Question

Many people consider their smart phone to be essential! Communication, news, Internet, entertainment, photos, and just keeping current are all conveniently possible with a smart phone. However, the battery better be charged or the phone is useless. Battery life of course depends on the frequency, duration, and type of use. One study involving heavy use of the phones showed the mean of the battery life to be 9.75 hours with a standard deviation of 2.3 hours. Then the battery needs to be recharged.

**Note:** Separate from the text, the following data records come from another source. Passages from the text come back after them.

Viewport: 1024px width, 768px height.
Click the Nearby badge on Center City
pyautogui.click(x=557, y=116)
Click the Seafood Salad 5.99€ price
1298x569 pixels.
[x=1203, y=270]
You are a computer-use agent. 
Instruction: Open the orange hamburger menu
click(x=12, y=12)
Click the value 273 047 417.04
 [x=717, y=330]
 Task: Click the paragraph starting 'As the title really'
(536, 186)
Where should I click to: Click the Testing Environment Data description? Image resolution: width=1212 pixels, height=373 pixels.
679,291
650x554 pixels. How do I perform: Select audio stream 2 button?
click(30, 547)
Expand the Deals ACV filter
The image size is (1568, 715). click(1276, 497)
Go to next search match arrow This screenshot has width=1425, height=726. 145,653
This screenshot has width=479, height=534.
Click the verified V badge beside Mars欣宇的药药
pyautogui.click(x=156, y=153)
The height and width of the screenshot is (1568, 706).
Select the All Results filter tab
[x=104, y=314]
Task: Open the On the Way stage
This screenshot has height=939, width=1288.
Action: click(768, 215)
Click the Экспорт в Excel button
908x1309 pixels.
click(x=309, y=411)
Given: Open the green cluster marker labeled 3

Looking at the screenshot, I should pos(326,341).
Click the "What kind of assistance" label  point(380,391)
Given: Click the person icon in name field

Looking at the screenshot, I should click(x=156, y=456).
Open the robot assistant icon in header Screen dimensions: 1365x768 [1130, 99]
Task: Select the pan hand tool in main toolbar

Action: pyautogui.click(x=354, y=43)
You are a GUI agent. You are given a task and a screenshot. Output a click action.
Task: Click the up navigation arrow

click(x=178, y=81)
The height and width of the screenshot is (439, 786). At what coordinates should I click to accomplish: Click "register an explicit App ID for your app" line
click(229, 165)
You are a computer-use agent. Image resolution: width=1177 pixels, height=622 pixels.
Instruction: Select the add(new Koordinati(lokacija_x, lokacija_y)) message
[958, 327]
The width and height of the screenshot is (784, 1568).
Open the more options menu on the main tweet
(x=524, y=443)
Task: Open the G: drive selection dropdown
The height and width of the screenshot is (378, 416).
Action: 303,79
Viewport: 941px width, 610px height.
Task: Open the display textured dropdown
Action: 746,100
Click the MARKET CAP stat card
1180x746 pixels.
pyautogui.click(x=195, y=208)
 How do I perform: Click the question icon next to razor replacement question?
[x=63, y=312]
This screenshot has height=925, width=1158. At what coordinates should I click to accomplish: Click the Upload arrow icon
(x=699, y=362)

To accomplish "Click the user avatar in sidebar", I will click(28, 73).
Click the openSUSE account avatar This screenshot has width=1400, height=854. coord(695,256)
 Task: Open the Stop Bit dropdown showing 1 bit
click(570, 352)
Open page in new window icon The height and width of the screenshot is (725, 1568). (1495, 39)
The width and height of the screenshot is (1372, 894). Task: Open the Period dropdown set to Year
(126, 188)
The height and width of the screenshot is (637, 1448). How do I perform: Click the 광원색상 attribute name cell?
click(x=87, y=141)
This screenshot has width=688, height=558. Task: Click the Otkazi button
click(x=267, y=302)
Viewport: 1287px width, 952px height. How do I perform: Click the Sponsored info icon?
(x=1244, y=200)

Assume the battery life between charges is normally distributed. (a) Find the probability that with heavy use, the battery life exceeds 10 hours. (Round your answer to four decimal places.) (b) You are planning your recharging schedule so that the probability your phone will die is no more than 5%. After how many hours should you plan to recharge your phone? (Round your answer to the nearest tenth of an hour.)

Answer 1

a) 0.4567

b) 6 hours

Explanation:

We are given the following information the question:

The battery life follows a normal distribution with

`\mu = 9.75\\\sigma = 2.3`

Formula:

`z = \displaystyle(x-\mu)/(\sigma)`

a) We have to find probability such that battery life exceeds 10 hours, that is,

P(X>10)

`P(z > \displaystyle(10 - 9.75)/(2.3)) = P(z>0.1086)\\\\= 1 - P(z \leq 0.1086)\\= 1- 0.5433\\=0.4567`

b) We have to find battery life such that

`P(X \leq x) = 0.05\\\\P(z \leq \displaystyle(x-9.75)/(2.3)) = 0.05\\\\\displaystyle(x-9.75)/(2.3) = -1.64 \\\\x = (-1.64)(2.3) + 9.75\\x = 5.978`

Here, we calculated the value of z from the normal distribution table.

So, after approximately 6 hours one should plan to recharge the phone.